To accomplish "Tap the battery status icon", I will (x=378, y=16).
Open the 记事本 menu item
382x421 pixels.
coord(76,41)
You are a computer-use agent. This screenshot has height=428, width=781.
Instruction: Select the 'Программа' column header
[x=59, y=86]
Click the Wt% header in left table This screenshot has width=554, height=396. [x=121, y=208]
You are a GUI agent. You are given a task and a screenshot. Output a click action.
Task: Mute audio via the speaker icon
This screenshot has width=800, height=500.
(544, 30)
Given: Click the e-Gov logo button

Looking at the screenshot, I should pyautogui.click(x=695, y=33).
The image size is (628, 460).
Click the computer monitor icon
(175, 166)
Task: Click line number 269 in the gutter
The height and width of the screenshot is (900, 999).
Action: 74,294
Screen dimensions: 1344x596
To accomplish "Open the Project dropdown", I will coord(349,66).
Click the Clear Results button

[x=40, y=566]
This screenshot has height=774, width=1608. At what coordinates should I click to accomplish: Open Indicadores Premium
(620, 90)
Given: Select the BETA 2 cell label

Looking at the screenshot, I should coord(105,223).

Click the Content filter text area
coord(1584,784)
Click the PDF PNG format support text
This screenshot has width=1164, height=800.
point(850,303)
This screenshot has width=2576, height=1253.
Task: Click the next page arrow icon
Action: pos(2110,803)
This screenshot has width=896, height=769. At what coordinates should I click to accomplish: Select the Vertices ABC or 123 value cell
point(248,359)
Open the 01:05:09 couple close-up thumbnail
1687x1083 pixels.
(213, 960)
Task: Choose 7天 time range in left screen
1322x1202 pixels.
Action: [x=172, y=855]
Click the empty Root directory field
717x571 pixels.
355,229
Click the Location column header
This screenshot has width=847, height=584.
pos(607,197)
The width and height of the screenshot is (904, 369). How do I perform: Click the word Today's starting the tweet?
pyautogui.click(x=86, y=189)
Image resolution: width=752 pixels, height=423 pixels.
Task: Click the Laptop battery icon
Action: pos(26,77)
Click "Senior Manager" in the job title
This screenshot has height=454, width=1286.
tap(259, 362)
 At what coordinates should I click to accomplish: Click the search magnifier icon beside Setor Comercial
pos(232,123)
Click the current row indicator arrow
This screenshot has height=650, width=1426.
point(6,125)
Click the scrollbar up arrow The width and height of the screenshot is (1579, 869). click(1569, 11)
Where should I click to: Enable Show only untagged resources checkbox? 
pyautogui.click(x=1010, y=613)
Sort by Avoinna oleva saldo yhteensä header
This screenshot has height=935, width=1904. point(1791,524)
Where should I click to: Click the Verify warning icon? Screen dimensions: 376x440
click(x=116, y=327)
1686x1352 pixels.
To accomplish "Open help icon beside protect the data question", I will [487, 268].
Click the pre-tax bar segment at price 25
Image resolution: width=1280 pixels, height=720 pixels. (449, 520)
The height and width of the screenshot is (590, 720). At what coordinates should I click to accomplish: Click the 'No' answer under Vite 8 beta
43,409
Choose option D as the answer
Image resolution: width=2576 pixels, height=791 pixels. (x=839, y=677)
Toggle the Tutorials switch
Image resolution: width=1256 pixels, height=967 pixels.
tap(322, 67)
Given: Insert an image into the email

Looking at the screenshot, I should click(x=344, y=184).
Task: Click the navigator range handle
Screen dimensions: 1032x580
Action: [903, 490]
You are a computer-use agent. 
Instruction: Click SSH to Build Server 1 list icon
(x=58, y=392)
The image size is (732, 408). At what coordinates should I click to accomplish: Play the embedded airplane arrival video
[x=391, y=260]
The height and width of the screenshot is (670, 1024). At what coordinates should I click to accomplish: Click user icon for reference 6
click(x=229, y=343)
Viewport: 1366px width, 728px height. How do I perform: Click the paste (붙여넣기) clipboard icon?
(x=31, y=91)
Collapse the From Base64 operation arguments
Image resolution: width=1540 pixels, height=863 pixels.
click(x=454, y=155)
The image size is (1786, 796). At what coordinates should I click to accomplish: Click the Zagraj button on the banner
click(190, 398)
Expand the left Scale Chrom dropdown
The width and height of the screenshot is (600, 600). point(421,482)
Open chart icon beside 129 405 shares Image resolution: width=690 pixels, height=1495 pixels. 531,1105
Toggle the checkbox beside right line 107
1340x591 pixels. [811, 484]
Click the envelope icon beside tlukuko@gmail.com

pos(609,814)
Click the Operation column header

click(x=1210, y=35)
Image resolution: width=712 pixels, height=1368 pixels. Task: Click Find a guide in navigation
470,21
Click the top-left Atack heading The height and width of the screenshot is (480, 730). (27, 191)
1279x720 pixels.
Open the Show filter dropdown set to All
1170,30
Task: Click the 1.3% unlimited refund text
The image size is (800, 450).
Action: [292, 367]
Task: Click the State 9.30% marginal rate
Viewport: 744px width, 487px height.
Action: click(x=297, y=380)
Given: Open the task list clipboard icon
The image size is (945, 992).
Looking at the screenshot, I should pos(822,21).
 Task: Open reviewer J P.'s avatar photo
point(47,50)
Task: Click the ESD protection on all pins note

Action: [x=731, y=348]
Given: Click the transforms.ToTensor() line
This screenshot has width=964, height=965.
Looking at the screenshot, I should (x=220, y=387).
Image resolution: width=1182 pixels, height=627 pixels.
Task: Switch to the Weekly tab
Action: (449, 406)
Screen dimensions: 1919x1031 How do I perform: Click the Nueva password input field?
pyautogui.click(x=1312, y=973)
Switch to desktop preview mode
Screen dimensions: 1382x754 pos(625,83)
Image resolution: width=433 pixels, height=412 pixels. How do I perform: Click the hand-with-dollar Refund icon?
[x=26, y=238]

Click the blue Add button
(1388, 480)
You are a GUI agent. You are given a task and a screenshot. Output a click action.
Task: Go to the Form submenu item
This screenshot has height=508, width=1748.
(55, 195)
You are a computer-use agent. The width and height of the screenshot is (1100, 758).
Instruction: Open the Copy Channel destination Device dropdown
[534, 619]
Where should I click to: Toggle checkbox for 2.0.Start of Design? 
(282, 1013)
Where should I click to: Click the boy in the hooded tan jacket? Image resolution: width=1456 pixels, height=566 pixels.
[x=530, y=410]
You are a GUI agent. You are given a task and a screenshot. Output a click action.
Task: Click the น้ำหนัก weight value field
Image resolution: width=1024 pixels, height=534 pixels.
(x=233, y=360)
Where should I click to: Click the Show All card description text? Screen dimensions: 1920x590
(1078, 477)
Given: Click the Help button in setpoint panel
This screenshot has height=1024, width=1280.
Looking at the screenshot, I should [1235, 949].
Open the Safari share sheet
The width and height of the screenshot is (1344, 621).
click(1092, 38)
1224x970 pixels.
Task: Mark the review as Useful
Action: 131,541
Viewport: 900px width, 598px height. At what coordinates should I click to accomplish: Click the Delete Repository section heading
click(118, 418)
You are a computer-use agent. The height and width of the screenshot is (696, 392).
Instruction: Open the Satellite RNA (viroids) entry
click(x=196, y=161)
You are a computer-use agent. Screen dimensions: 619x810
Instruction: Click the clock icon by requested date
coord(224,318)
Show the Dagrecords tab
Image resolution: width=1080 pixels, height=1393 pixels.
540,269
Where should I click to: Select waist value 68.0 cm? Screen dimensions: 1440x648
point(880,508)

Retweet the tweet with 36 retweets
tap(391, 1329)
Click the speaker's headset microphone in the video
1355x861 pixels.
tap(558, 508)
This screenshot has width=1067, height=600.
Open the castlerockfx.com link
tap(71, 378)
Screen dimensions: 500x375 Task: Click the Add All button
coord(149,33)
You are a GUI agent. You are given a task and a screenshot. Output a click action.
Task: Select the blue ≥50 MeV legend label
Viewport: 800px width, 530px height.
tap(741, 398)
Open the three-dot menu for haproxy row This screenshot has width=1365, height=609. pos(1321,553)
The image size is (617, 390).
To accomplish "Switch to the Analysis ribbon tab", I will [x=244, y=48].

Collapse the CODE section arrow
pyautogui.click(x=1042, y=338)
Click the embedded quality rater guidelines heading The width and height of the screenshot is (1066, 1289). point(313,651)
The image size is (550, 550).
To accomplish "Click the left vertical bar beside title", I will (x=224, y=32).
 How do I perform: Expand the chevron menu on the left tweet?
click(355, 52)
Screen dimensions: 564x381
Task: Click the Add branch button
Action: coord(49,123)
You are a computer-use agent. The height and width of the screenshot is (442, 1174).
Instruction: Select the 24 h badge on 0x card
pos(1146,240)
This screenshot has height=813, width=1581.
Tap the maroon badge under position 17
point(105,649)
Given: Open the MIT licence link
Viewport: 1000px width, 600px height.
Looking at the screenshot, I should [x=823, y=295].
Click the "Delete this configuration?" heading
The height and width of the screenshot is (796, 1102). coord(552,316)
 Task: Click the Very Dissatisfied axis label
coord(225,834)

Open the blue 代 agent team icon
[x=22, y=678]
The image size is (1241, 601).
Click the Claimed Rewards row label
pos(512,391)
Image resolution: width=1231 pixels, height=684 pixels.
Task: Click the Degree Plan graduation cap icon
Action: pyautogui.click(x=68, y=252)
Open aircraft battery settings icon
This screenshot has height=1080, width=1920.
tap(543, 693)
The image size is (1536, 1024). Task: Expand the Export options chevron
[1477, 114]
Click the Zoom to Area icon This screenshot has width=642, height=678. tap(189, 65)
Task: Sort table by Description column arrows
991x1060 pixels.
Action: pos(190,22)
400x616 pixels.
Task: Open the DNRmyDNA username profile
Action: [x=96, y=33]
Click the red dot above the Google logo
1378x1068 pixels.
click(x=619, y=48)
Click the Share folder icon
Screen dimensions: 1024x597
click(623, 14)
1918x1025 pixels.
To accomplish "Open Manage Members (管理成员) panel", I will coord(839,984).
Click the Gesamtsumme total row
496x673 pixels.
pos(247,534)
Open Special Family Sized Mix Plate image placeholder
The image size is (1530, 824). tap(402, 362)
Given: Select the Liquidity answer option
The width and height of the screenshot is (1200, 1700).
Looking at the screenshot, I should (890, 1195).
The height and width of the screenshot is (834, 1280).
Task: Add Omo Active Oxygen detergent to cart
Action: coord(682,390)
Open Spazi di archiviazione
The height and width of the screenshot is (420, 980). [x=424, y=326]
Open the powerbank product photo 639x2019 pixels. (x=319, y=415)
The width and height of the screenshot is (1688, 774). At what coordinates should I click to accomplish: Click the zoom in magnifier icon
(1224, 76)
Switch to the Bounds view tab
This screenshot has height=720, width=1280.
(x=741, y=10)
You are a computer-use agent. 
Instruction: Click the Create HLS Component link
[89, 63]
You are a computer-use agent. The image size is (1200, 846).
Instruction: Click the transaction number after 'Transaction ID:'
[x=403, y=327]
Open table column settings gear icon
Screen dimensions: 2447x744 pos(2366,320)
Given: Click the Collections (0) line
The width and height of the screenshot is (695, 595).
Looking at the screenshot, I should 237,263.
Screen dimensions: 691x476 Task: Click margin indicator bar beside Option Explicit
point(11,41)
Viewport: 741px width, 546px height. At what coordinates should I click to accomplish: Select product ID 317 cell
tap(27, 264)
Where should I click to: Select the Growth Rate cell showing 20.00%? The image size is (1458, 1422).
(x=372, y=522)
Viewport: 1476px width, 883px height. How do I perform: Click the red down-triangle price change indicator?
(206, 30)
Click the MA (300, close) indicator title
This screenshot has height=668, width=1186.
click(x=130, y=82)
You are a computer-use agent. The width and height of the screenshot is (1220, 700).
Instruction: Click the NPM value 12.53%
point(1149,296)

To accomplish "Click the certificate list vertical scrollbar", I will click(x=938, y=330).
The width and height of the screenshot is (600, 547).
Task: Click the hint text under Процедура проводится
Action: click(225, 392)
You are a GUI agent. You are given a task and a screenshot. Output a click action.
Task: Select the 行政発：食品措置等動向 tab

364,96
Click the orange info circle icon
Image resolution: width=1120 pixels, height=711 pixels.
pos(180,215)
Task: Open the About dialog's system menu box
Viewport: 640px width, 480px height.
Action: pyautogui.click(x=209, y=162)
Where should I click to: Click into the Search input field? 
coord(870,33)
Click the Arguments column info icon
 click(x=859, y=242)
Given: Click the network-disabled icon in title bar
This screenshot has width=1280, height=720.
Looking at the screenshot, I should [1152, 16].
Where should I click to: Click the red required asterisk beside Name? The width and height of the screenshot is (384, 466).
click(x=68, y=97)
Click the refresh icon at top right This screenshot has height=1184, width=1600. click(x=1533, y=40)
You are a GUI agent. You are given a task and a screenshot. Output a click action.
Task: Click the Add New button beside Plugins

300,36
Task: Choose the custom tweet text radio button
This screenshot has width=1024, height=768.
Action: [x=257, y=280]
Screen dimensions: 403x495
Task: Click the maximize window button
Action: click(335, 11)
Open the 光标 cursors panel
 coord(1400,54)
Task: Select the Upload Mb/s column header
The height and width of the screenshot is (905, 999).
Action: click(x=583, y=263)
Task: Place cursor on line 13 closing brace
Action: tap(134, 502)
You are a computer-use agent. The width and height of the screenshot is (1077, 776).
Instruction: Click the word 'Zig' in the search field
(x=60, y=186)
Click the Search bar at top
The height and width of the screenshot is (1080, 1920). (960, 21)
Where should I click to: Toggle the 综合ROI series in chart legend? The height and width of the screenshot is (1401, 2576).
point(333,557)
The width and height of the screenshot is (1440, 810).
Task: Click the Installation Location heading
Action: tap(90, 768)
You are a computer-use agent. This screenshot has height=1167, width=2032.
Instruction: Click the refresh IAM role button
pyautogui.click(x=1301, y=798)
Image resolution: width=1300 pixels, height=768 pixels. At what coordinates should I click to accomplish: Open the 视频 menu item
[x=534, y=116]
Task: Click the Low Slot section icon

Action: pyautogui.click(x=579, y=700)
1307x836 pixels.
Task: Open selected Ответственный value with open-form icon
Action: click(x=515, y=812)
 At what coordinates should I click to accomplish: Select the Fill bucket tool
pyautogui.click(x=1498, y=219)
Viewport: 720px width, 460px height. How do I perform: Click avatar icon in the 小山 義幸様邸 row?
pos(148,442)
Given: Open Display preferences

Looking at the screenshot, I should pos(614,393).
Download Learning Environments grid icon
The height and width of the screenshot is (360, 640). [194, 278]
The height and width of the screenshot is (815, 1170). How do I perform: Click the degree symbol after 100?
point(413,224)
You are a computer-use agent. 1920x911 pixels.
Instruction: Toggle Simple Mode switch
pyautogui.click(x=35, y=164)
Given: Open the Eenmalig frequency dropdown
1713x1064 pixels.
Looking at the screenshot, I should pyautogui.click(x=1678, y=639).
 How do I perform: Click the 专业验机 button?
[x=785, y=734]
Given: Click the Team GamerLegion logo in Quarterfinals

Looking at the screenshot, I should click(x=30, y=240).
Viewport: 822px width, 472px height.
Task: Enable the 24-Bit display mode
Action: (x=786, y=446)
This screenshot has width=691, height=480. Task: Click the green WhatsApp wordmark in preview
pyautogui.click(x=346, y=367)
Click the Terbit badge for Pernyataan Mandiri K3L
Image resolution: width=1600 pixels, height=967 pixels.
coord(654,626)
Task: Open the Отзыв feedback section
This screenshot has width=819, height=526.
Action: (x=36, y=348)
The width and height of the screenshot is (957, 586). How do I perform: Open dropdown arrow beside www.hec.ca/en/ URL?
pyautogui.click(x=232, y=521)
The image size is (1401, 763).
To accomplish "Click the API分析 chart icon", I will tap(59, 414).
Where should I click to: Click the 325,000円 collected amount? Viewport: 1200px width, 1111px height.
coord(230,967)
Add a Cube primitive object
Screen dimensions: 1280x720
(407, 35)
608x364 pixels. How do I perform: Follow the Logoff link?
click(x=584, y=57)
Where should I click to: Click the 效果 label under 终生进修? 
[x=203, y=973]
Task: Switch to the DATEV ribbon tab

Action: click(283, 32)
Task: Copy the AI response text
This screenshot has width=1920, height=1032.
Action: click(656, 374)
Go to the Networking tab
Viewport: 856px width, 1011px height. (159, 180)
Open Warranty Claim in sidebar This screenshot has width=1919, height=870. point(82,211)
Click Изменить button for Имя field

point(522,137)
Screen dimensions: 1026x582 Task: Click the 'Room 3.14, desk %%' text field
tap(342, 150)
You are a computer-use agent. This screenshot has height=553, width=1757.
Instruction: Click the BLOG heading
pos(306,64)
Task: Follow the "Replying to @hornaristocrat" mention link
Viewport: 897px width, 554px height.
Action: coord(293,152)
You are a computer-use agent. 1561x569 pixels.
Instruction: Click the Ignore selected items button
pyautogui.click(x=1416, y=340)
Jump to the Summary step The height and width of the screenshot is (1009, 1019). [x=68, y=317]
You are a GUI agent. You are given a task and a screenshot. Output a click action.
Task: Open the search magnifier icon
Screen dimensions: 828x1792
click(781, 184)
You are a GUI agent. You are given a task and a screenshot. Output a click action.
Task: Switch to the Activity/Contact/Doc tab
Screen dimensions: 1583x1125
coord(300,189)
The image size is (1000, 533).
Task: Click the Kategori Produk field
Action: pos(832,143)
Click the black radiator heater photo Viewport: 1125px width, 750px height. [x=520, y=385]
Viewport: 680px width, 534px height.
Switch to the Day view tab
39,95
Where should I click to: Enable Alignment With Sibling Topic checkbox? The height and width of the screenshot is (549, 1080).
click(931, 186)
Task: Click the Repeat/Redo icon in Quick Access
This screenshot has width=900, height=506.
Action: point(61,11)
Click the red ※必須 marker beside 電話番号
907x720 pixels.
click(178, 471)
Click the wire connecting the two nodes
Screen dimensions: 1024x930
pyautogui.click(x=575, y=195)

### What you are asked to do
The required output is every line from the one that holds "Switch to the Day view tab" through the last line of the listing above, retyped exactly and with nothing else.

### Task response
Switch to the Day view tab
39,95
Where should I click to: Enable Alignment With Sibling Topic checkbox? The height and width of the screenshot is (549, 1080).
click(931, 186)
Task: Click the Repeat/Redo icon in Quick Access
This screenshot has width=900, height=506.
Action: point(61,11)
Click the red ※必須 marker beside 電話番号
907x720 pixels.
click(178, 471)
Click the wire connecting the two nodes
Screen dimensions: 1024x930
pyautogui.click(x=575, y=195)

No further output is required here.